Not that I employ them, anyway. I read about others’ Civ experiences, note the exploits discovered, and silently applaud the effort and insight employed to find them, perhaps smile at the sometimes ridiculous implications, then return to my own games and play in my own style, ignoring the exploits entirely. Quite apart from a sense that that would be cheating, using such exploits means giving up a sense of “building an empire to stand the test of time,” the game’s explicit purpose and informal motto, and simply swarming the map with cheap units and cheap shots.

I enjoy building empires. I keep returning to Civ because I like building efficient systems more than blowing up bad guys. (That, and nobody else makes 4x games any more.) I also enjoy building sustainable and profitable cities, supply chains, corporations, and criminal gangs. It’s nice to have some kind of military component or other dramatic fail condition; otherwise mere patience becomes a substitute for intelligent play. But all other design elements being equal, I enjoy most those games that enable builder strategies.

Civ does, and that’s swell. But, once you give up on trying to crack the game, you’re on a subtle and slippery slope. Without exploits, there’s no hope of whipping the most advanced skill levels. (Not any more.

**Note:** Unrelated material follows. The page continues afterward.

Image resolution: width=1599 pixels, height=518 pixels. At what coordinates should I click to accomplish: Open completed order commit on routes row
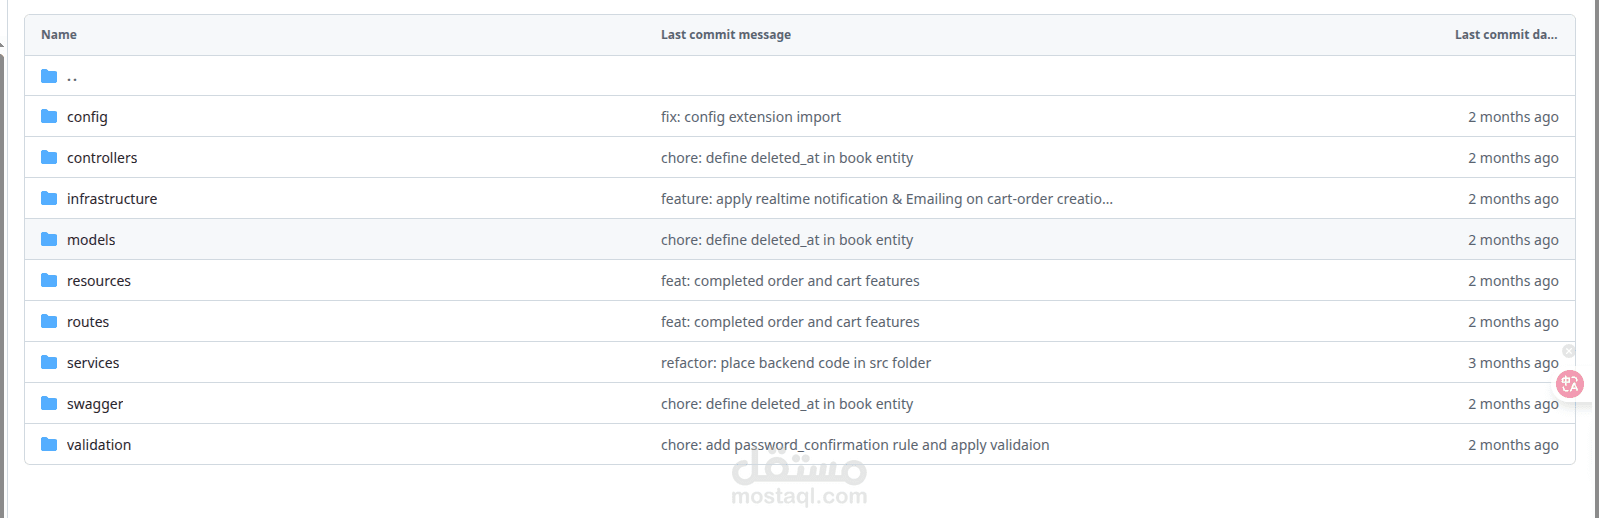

Civ1’s promise that emperor difficulty was only for players feeling a need to be humbled was laughably untrue, but the AI has been built much smarter since then.) If you’re not going to be able to whip the most advanced skill levels without exploits no matter how cleverly you play, you’re justified in setting the difficulty to something more modest. If you don’t feel like micromanagement of every damn worker in every damn city every damn turn, you’re justified in setting the difficulty to something more modest still. But once you start making concessions like these to the slider bar that sets initial difficulty, where do you stop? When do you cross the line between setting difficulty to reflect the inherent challenge of the game and setting the difficulty to enable you to win with your favorite play style, free of the need to figure out how to play well?

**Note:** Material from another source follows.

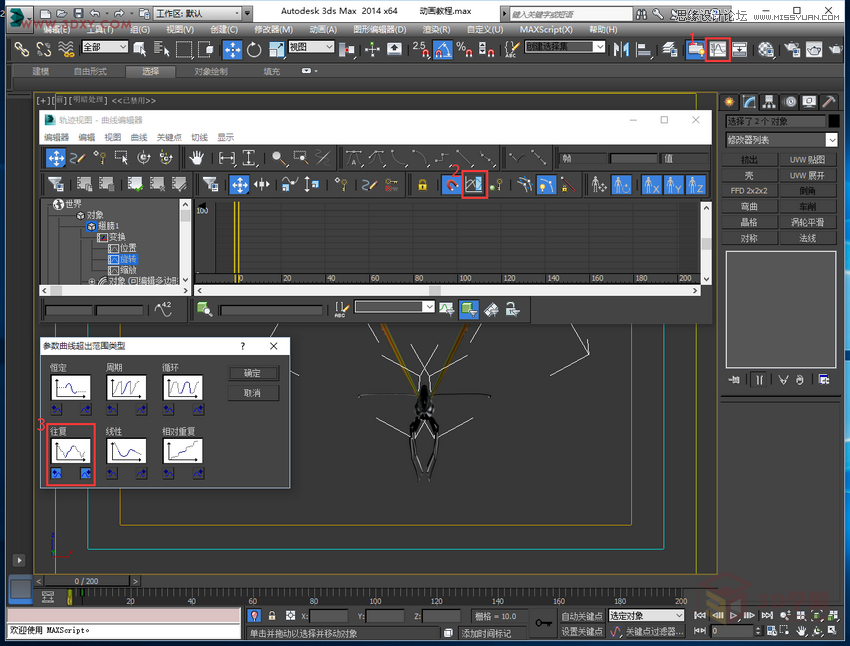Select the rotate tool in main toolbar
Screen dimensions: 850x646
254,49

For me, the slider stops at whatever setting is nominally the fair game—that is, employs no asymmetric advantages like a 20% reduction in building costs for computer players, or a 10% research bonus for the human. But is that really fair? Civ4 and Civ5 have superior AI to earlier titles in the series, but it still isn’t all that bright. If resources are even, then beating a random number generator shouldn’t be that great a challenge. If I can’t win a level or two above that, well… maybe I need to consider looking a little more closely towards my survival in a hostile world, and indulging a little less in projects to make my people happy, just as real world leaders must. Refusing to exploit the game’s loopholes becomes an excuse for refusing to step up to a proper challenge.

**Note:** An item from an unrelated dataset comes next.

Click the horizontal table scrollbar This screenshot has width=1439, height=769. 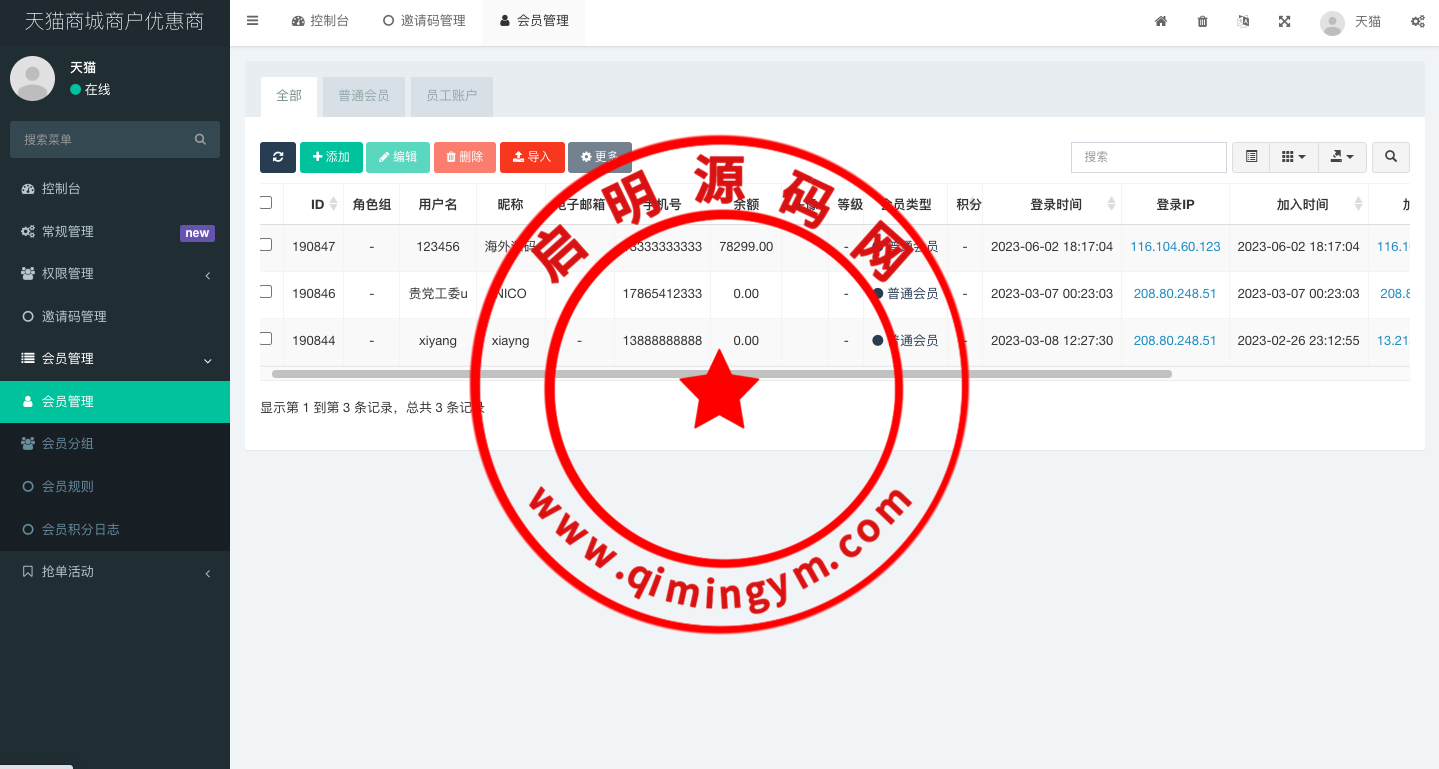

That’s not entirely wrong. I play Civ for fun. Building a shining, orderly empire is fun. Building a conquering army, terrorizing my neighbors, and generally behaving like an international jackass is not fun. (Not for me. If you like hacking your empire from the corpses of your enemies, go for it.) Adopting a game setting that makes the building of a shining orderly empire impossible is not fun. But a challenge is fun, too. Building a shining orderly empire despite Montezuma’s threats, and maybe even tearing away some of his territory for his affront, makes victory all the sweeter. And somewhere along the line, I stopped forcing myself to fight for victory simply to enjoy the more meditative pleasures of pure management. Maybe it’s time for a return to cracking the system.